WHAT TO WORK ON: Rewrite the records below, changing every "Where should I click to" to "Which point should I click to" and keeping everything else the same.

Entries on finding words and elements

◆ ◆ ◆ ◆ ◆

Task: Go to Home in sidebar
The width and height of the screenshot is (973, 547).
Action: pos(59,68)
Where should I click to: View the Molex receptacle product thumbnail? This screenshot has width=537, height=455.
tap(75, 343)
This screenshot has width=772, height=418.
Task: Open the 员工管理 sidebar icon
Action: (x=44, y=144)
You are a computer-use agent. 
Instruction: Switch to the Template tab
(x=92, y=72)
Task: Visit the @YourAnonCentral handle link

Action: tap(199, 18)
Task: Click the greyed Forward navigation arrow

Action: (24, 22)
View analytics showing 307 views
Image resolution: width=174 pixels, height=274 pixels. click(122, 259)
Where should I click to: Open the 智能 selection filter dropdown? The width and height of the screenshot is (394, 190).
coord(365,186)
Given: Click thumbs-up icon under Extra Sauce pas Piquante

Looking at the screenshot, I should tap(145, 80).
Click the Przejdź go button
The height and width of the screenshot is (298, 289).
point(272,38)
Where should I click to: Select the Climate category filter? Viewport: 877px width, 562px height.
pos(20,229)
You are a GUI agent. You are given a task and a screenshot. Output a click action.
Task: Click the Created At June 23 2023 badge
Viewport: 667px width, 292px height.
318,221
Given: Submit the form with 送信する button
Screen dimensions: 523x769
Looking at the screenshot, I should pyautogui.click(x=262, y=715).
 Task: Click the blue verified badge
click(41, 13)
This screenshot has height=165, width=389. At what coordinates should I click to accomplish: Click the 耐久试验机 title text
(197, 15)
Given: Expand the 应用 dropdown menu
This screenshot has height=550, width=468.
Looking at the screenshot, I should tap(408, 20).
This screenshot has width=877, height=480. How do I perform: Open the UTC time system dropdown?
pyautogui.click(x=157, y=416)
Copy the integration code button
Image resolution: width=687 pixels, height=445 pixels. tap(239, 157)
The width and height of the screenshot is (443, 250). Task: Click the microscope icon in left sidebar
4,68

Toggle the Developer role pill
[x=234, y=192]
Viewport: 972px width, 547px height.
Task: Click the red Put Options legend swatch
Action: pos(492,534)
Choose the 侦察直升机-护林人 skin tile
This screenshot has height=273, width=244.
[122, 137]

◆ ◆ ◆ ◆ ◆

ANSWER FOR THIS EXERCISE:
Task: Go to Home in sidebar
The width and height of the screenshot is (973, 547).
Action: pos(59,68)
Which point should I click to: View the Molex receptacle product thumbnail? This screenshot has width=537, height=455.
tap(75, 343)
This screenshot has width=772, height=418.
Task: Open the 员工管理 sidebar icon
Action: (x=44, y=144)
You are a computer-use agent. 
Instruction: Switch to the Template tab
(x=92, y=72)
Task: Visit the @YourAnonCentral handle link

Action: tap(199, 18)
Task: Click the greyed Forward navigation arrow

Action: (24, 22)
View analytics showing 307 views
Image resolution: width=174 pixels, height=274 pixels. click(122, 259)
Which point should I click to: Open the 智能 selection filter dropdown? The width and height of the screenshot is (394, 190).
coord(365,186)
Given: Click thumbs-up icon under Extra Sauce pas Piquante

Looking at the screenshot, I should tap(145, 80).
Click the Przejdź go button
The height and width of the screenshot is (298, 289).
point(272,38)
Which point should I click to: Select the Climate category filter? Viewport: 877px width, 562px height.
pos(20,229)
You are a GUI agent. You are given a task and a screenshot. Output a click action.
Task: Click the Created At June 23 2023 badge
Viewport: 667px width, 292px height.
318,221
Given: Submit the form with 送信する button
Screen dimensions: 523x769
Looking at the screenshot, I should pyautogui.click(x=262, y=715).
 Task: Click the blue verified badge
click(41, 13)
This screenshot has height=165, width=389. At what coordinates should I click to accomplish: Click the 耐久试验机 title text
(197, 15)
Given: Expand the 应用 dropdown menu
This screenshot has height=550, width=468.
Looking at the screenshot, I should tap(408, 20).
This screenshot has width=877, height=480. How do I perform: Open the UTC time system dropdown?
pyautogui.click(x=157, y=416)
Copy the integration code button
Image resolution: width=687 pixels, height=445 pixels. tap(239, 157)
The width and height of the screenshot is (443, 250). Task: Click the microscope icon in left sidebar
4,68

Toggle the Developer role pill
[x=234, y=192]
Viewport: 972px width, 547px height.
Task: Click the red Put Options legend swatch
Action: pos(492,534)
Choose the 侦察直升机-护林人 skin tile
This screenshot has height=273, width=244.
[122, 137]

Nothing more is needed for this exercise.